BRIEF: Would you output all the data exactly as it stands?

%%

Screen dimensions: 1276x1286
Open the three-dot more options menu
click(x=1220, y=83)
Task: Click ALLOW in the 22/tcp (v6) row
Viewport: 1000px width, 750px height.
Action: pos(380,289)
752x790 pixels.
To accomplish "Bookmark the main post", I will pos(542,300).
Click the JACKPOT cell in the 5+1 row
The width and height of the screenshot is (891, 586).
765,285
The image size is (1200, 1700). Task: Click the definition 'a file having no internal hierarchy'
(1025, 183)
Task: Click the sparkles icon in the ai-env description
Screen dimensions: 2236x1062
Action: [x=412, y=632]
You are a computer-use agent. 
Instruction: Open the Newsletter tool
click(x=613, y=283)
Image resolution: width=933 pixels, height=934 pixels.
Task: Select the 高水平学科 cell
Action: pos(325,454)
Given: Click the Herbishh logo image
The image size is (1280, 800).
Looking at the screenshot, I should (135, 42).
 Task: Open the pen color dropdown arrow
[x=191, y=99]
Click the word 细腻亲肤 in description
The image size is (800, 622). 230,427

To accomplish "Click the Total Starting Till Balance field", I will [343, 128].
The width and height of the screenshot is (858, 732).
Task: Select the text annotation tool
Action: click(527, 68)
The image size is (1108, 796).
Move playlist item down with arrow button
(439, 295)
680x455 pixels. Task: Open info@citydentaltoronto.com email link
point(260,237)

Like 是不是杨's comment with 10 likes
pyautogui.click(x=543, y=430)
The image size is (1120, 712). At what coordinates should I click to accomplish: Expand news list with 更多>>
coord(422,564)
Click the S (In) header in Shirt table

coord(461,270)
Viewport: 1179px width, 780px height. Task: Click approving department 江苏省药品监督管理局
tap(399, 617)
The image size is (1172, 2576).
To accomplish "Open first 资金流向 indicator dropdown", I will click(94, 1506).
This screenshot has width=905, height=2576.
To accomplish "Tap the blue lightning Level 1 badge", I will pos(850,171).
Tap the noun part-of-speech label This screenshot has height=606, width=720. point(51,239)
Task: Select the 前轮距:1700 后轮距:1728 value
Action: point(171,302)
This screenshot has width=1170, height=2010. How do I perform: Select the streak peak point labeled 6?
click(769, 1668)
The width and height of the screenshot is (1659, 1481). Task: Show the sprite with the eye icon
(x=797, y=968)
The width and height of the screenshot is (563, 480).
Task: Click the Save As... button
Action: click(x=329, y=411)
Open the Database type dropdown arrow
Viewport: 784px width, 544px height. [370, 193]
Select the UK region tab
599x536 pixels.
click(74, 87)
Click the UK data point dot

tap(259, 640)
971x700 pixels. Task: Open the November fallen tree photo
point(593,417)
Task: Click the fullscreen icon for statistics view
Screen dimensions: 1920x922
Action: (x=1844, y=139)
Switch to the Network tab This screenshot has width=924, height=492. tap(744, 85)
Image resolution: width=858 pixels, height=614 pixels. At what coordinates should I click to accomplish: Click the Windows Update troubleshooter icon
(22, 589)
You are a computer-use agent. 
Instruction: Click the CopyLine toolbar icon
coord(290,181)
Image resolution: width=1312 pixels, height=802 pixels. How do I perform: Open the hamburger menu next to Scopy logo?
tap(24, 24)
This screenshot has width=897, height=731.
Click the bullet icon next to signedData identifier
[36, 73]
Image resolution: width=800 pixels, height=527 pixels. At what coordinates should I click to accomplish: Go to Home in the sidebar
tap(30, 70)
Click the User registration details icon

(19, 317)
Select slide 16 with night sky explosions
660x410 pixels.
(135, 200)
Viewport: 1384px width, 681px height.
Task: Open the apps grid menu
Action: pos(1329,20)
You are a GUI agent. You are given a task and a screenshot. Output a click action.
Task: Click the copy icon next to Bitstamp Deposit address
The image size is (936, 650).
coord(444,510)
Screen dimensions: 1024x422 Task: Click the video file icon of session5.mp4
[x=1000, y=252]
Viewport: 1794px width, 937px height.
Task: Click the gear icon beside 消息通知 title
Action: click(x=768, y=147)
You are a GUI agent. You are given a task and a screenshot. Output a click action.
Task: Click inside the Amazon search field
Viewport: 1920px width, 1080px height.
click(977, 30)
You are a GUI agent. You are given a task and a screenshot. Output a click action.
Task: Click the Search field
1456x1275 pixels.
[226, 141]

%%

RESULT:
Screen dimensions: 1276x1286
Open the three-dot more options menu
click(x=1220, y=83)
Task: Click ALLOW in the 22/tcp (v6) row
Viewport: 1000px width, 750px height.
Action: pos(380,289)
752x790 pixels.
To accomplish "Bookmark the main post", I will pos(542,300).
Click the JACKPOT cell in the 5+1 row
The width and height of the screenshot is (891, 586).
765,285
The image size is (1200, 1700). Task: Click the definition 'a file having no internal hierarchy'
(1025, 183)
Task: Click the sparkles icon in the ai-env description
Screen dimensions: 2236x1062
Action: [x=412, y=632]
You are a computer-use agent. 
Instruction: Open the Newsletter tool
click(x=613, y=283)
Image resolution: width=933 pixels, height=934 pixels.
Task: Select the 高水平学科 cell
Action: pos(325,454)
Given: Click the Herbishh logo image
The image size is (1280, 800).
Looking at the screenshot, I should (135, 42).
 Task: Open the pen color dropdown arrow
[x=191, y=99]
Click the word 细腻亲肤 in description
The image size is (800, 622). 230,427

To accomplish "Click the Total Starting Till Balance field", I will [343, 128].
The width and height of the screenshot is (858, 732).
Task: Select the text annotation tool
Action: click(527, 68)
The image size is (1108, 796).
Move playlist item down with arrow button
(439, 295)
680x455 pixels. Task: Open info@citydentaltoronto.com email link
point(260,237)

Like 是不是杨's comment with 10 likes
pyautogui.click(x=543, y=430)
The image size is (1120, 712). At what coordinates should I click to accomplish: Expand news list with 更多>>
coord(422,564)
Click the S (In) header in Shirt table

coord(461,270)
Viewport: 1179px width, 780px height. Task: Click approving department 江苏省药品监督管理局
tap(399, 617)
The image size is (1172, 2576).
To accomplish "Open first 资金流向 indicator dropdown", I will click(94, 1506).
This screenshot has width=905, height=2576.
To accomplish "Tap the blue lightning Level 1 badge", I will pos(850,171).
Tap the noun part-of-speech label This screenshot has height=606, width=720. point(51,239)
Task: Select the 前轮距:1700 后轮距:1728 value
Action: point(171,302)
This screenshot has width=1170, height=2010. How do I perform: Select the streak peak point labeled 6?
click(769, 1668)
The width and height of the screenshot is (1659, 1481). Task: Show the sprite with the eye icon
(x=797, y=968)
The width and height of the screenshot is (563, 480).
Task: Click the Save As... button
Action: click(x=329, y=411)
Open the Database type dropdown arrow
Viewport: 784px width, 544px height. [370, 193]
Select the UK region tab
599x536 pixels.
click(74, 87)
Click the UK data point dot

tap(259, 640)
971x700 pixels. Task: Open the November fallen tree photo
point(593,417)
Task: Click the fullscreen icon for statistics view
Screen dimensions: 1920x922
Action: (x=1844, y=139)
Switch to the Network tab This screenshot has width=924, height=492. tap(744, 85)
Image resolution: width=858 pixels, height=614 pixels. At what coordinates should I click to accomplish: Click the Windows Update troubleshooter icon
(22, 589)
You are a computer-use agent. 
Instruction: Click the CopyLine toolbar icon
coord(290,181)
Image resolution: width=1312 pixels, height=802 pixels. How do I perform: Open the hamburger menu next to Scopy logo?
tap(24, 24)
This screenshot has width=897, height=731.
Click the bullet icon next to signedData identifier
[36, 73]
Image resolution: width=800 pixels, height=527 pixels. At what coordinates should I click to accomplish: Go to Home in the sidebar
tap(30, 70)
Click the User registration details icon

(19, 317)
Select slide 16 with night sky explosions
660x410 pixels.
(135, 200)
Viewport: 1384px width, 681px height.
Task: Open the apps grid menu
Action: pos(1329,20)
You are a GUI agent. You are given a task and a screenshot. Output a click action.
Task: Click the copy icon next to Bitstamp Deposit address
The image size is (936, 650).
coord(444,510)
Screen dimensions: 1024x422 Task: Click the video file icon of session5.mp4
[x=1000, y=252]
Viewport: 1794px width, 937px height.
Task: Click the gear icon beside 消息通知 title
Action: click(x=768, y=147)
You are a GUI agent. You are given a task and a screenshot. Output a click action.
Task: Click inside the Amazon search field
Viewport: 1920px width, 1080px height.
click(977, 30)
You are a GUI agent. You are given a task and a screenshot. Output a click action.
Task: Click the Search field
1456x1275 pixels.
[226, 141]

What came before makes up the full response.